═════ Excerpted records ═════

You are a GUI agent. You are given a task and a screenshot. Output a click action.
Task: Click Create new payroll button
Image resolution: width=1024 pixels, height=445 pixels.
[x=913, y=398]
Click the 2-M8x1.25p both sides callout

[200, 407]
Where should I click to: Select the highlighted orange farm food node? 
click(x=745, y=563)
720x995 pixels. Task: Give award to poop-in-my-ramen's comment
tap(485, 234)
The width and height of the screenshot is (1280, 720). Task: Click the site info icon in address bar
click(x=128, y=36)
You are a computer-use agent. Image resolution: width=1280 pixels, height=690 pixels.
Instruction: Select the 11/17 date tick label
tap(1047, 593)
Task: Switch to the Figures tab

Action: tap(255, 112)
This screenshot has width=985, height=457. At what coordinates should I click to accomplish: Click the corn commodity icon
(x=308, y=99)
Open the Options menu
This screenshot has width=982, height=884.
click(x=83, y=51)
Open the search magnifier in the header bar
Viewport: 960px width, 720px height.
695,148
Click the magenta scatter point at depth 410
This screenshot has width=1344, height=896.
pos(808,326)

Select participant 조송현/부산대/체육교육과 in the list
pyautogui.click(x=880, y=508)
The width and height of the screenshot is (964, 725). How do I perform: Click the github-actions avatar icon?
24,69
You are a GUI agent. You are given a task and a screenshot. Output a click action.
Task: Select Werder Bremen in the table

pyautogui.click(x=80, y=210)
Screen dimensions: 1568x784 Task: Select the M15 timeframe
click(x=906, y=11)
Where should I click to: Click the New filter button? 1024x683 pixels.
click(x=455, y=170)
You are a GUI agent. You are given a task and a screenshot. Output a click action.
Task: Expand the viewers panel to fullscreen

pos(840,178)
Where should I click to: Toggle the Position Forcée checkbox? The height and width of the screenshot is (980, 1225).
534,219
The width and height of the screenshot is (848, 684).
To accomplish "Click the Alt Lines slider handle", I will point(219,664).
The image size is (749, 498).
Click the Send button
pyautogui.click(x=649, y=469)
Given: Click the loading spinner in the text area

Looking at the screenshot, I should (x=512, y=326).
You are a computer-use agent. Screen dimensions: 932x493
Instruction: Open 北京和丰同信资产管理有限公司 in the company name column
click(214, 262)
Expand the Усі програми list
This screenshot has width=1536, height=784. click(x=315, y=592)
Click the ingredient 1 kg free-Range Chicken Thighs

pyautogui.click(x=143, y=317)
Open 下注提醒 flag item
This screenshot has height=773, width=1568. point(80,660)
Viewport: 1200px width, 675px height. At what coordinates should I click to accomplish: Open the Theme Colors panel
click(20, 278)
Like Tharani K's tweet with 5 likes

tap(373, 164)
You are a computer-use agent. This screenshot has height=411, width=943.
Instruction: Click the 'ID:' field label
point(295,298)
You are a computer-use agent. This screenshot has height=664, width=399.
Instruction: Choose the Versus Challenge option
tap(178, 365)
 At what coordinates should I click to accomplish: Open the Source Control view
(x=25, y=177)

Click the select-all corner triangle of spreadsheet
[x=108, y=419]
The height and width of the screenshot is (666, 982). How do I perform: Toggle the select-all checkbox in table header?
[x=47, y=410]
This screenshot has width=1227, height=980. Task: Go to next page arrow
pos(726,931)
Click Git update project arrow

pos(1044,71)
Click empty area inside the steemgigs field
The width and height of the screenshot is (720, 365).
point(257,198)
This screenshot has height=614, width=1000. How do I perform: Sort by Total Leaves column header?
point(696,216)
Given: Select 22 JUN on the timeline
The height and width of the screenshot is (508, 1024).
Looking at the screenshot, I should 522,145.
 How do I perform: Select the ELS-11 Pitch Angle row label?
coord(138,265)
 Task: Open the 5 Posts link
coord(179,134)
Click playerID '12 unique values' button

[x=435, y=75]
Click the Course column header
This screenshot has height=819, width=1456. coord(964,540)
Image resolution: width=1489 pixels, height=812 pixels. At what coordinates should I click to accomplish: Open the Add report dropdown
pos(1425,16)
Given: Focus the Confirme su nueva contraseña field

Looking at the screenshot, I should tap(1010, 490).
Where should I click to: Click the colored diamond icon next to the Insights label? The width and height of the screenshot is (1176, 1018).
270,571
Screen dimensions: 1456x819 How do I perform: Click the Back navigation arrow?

═════

To be done
Turn the material, from its beginning through the line containing "click(x=128, y=36)", into a two-column CSV with the headers task_text and answer. Use one row per answer, put each field in quotation marks, and replace any line breaks with spaces.

Exercise output
task_text,answer
"You are a GUI agent. You are given a task and a screenshot. Output a click action. Task: Click Create new payroll button Image resolution: width=1024 pixels, height=445 pixels.","[x=913, y=398]"
"Click the 2-M8x1.25p both sides callout","[200, 407]"
"Where should I click to: Select the highlighted orange farm food node?","click(x=745, y=563)"
"720x995 pixels. Task: Give award to poop-in-my-ramen's comment","tap(485, 234)"
"The width and height of the screenshot is (1280, 720). Task: Click the site info icon in address bar","click(x=128, y=36)"